======== DATA FOR REVIEW

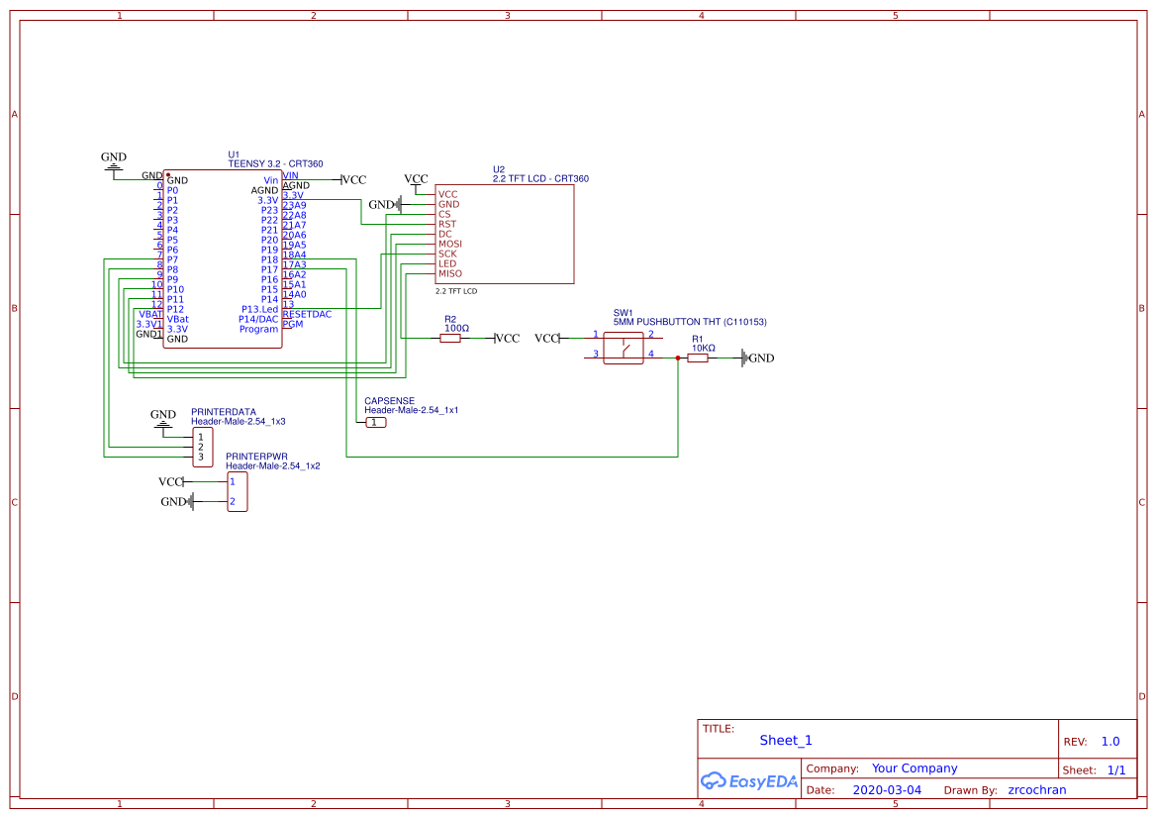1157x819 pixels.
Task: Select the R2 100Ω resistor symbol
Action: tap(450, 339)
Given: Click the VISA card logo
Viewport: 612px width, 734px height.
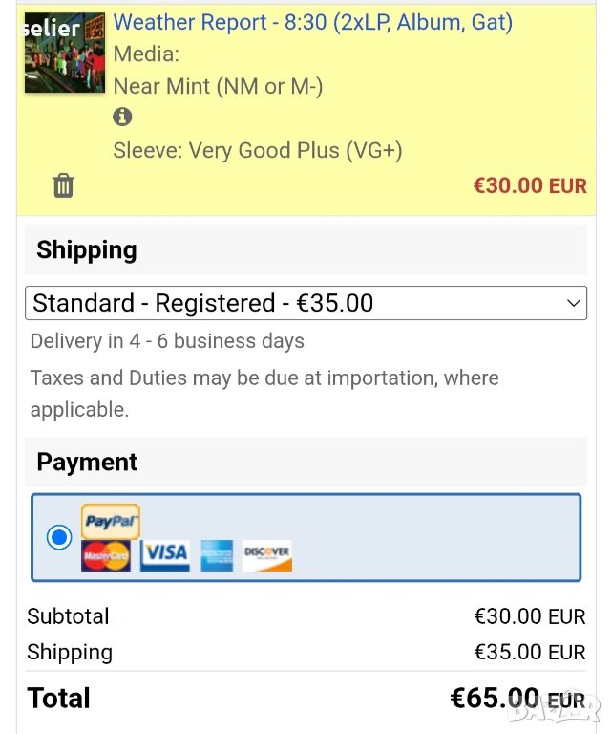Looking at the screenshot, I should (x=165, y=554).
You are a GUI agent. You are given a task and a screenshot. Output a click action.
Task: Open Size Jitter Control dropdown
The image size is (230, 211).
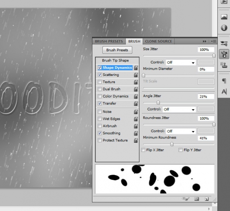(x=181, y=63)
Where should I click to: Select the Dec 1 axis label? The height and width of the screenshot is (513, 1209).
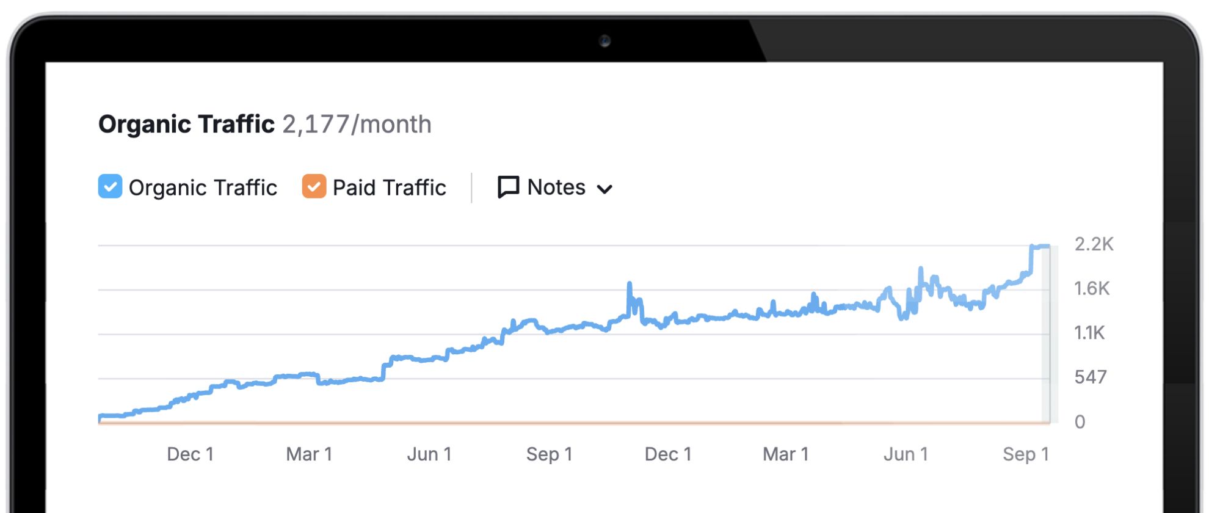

================

→ **WHAT THE TASK ASKS**: Your output should consist solely of the lines from the line containing "The image size is (230, 211)." through the end of the data above, copied exactly, with images removed.

→ **WRITTEN RESPONSE**:
The image size is (230, 211).
(x=181, y=63)
Where should I click to: Select the Dec 1 axis label? The height and width of the screenshot is (513, 1209).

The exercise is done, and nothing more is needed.